RMLio / rmlmapper-java

The RMLMapper executes RML rules to generate high quality Linked Data from multiple originally (semi-)structured data sources
http://rml.io
MIT License
144 stars 61 forks source link

XSLT function current(): Difference in v5 vs. v6 behavior #193

Closed aljoshakoecher closed 1 year ago

aljoshakoecher commented 1 year ago

Hey guys,

I just realized a difference in the behavior of v5 vs. v6 with respect to the possibility of using the XSLT function current() in an XPath expression of an RML mapping. In case you don't know current(), see more info about this function here . I would like to know whether or not this change in behavior was intended. For me, the new behavior is worse than the old one and stops me from upgrading to v6.

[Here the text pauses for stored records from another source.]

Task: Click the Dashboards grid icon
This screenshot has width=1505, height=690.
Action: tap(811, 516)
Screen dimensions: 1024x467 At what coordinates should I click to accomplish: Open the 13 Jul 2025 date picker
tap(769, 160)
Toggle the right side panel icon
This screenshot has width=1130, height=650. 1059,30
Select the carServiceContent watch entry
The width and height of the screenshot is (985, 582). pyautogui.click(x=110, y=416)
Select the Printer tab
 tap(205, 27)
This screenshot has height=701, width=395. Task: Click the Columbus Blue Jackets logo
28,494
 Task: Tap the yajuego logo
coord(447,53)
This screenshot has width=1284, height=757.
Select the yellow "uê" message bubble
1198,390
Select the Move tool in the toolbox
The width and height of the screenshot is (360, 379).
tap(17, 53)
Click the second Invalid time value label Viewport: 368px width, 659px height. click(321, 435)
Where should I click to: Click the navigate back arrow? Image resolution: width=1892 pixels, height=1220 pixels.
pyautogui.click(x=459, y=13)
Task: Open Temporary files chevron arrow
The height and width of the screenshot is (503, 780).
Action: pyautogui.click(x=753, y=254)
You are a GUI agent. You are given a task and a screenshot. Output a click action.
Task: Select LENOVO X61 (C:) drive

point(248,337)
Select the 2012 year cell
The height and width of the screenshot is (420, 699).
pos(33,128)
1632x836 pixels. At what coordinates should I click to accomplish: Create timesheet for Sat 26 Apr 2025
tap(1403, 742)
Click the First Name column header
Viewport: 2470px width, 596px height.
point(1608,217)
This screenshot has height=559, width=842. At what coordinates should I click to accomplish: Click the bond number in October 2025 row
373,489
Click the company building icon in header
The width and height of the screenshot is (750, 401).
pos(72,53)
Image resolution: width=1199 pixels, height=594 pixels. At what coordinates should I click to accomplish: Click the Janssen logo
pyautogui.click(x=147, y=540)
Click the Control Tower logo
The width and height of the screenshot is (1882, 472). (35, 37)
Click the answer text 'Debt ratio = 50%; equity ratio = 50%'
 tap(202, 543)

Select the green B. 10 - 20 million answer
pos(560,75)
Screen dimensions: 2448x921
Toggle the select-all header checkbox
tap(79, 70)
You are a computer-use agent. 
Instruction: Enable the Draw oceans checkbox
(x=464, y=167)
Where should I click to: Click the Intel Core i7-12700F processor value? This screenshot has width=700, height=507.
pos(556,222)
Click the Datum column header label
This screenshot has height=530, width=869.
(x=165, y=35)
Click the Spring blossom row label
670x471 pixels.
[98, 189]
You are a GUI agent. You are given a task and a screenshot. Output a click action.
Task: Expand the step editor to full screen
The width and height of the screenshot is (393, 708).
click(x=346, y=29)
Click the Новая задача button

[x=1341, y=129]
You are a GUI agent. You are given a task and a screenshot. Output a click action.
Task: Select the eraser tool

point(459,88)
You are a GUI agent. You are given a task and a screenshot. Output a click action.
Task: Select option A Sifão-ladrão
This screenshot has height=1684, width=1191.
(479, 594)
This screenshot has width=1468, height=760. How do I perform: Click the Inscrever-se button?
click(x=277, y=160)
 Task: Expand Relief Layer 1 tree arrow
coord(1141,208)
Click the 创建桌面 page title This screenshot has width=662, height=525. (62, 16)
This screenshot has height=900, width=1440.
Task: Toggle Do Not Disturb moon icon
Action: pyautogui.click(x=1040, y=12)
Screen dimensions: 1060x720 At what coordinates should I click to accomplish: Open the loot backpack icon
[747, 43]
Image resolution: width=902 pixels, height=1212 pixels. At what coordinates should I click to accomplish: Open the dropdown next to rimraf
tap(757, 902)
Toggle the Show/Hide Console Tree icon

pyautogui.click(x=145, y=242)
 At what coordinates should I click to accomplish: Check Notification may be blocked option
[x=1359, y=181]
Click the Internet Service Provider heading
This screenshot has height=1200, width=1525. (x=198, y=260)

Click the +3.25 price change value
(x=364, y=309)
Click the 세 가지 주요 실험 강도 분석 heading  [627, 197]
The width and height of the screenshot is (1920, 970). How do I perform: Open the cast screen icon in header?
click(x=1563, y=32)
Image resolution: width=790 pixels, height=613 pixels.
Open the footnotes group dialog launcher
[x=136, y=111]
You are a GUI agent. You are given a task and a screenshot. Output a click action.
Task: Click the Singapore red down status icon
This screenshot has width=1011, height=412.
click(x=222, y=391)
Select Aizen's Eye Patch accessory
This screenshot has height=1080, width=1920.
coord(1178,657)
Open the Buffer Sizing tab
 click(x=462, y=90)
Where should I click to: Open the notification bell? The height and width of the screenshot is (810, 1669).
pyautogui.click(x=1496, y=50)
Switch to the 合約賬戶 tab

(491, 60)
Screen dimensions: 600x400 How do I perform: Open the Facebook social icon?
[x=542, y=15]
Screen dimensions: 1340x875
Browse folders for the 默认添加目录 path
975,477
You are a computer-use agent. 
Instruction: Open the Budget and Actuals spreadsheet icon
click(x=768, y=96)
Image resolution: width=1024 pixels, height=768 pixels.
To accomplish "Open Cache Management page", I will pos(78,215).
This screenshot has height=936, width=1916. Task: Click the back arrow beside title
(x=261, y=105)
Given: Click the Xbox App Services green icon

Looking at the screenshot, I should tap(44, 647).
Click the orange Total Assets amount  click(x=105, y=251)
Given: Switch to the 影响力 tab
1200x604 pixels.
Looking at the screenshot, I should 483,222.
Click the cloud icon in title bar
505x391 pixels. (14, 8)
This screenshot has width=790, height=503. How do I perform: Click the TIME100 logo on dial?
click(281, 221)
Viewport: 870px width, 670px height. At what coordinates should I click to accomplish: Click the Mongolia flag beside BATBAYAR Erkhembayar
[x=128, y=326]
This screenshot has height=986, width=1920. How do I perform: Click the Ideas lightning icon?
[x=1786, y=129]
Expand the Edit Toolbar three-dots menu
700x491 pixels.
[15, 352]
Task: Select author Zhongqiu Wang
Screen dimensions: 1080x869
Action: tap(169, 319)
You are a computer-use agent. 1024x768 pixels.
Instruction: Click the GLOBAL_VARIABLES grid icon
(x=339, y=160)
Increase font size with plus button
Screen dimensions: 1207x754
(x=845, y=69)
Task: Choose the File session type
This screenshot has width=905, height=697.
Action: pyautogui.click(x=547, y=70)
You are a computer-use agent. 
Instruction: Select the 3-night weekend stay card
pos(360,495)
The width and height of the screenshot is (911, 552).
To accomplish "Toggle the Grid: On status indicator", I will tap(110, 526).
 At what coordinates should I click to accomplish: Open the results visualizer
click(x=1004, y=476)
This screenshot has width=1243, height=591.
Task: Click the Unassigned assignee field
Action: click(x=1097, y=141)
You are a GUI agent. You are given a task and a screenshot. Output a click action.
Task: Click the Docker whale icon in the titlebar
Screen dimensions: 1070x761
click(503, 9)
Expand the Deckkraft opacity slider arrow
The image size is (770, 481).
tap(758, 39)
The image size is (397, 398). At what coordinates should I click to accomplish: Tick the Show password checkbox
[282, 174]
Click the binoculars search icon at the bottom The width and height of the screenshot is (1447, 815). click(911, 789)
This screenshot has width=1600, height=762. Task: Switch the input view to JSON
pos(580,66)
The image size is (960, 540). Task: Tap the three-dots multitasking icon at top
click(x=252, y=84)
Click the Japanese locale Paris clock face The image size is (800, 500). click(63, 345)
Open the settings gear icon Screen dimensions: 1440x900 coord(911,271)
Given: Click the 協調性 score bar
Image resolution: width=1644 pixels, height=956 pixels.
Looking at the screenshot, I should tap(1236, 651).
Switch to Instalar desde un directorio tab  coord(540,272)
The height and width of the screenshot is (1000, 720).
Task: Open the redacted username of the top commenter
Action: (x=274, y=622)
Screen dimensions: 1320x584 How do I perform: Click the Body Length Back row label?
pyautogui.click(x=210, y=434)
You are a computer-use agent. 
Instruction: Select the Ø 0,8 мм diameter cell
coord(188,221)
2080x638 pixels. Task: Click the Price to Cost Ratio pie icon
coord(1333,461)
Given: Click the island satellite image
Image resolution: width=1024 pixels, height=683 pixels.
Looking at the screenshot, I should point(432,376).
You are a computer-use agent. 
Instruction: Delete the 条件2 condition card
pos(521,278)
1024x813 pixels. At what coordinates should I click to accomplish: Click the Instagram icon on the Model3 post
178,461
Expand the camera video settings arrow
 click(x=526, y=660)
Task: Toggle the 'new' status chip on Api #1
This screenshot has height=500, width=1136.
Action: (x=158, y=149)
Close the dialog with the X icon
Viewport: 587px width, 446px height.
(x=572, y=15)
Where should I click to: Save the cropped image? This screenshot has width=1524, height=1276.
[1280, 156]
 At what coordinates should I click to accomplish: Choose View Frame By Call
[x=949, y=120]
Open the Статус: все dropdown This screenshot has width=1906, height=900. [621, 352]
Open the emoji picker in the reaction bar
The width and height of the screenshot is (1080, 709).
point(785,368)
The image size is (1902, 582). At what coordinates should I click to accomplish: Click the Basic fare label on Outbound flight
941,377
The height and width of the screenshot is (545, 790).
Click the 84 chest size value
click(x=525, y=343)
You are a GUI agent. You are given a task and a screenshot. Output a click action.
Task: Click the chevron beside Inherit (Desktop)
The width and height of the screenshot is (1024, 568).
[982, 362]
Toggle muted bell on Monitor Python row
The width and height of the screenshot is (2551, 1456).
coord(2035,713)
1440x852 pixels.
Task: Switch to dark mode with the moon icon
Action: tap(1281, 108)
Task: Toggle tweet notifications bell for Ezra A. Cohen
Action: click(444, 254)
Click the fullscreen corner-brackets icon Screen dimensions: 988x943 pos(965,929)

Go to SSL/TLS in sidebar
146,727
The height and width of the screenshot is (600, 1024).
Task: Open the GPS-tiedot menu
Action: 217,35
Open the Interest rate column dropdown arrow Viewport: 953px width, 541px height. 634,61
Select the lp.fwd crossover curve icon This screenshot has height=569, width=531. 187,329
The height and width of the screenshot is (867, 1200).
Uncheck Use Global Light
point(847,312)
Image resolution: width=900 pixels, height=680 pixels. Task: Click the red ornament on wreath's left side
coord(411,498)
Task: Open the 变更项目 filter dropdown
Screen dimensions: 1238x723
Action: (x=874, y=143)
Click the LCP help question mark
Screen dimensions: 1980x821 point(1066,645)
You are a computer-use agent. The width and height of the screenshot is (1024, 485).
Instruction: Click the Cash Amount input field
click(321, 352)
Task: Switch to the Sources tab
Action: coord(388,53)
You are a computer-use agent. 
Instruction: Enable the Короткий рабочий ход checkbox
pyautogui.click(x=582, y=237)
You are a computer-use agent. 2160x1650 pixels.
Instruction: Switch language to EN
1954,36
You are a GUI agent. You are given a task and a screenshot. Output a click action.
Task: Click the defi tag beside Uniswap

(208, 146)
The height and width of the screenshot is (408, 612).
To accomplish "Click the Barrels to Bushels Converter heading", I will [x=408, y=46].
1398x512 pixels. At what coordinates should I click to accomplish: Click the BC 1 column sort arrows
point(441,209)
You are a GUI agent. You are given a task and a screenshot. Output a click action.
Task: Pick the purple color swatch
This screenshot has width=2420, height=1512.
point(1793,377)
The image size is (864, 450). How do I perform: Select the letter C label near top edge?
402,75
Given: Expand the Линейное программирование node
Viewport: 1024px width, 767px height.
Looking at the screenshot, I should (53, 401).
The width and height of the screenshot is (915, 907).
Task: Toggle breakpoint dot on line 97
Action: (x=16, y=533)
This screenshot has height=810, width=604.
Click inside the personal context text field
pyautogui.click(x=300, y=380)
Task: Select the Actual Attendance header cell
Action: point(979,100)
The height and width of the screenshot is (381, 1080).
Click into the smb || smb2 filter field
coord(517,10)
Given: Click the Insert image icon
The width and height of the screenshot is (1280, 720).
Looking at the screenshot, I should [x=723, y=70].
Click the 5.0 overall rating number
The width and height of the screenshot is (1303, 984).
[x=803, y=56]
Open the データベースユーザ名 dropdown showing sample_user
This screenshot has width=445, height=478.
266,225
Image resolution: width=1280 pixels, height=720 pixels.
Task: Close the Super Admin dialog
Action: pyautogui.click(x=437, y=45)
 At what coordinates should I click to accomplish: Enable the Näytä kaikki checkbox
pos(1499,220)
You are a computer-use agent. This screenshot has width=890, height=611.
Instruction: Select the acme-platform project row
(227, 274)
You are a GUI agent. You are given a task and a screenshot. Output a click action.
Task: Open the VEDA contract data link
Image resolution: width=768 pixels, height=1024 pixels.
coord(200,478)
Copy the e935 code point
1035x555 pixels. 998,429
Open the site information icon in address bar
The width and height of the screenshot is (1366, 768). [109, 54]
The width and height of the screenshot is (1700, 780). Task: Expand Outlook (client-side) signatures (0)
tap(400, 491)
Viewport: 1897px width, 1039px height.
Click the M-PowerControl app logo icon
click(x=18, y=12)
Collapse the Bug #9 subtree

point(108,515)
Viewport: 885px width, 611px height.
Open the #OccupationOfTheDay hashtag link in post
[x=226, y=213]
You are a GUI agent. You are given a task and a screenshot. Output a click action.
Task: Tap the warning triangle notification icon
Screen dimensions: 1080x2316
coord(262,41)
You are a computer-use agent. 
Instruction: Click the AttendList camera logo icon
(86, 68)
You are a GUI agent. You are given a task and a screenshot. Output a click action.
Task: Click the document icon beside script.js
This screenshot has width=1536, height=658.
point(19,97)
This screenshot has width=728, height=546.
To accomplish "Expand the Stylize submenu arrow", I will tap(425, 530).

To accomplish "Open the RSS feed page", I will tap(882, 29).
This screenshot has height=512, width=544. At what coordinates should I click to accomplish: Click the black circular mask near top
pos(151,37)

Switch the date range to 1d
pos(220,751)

I'm afraid without current() there is no way to get back to the iterator elements inside a deeply nested XPath expression of the subjectMap or predicateObjectMap. I often have cases in which there are n iterator matches and m matches for (a part of) the XPath expression inside the maps. In such "n*m cases" I just need current(). I hope I can make it clear with an example...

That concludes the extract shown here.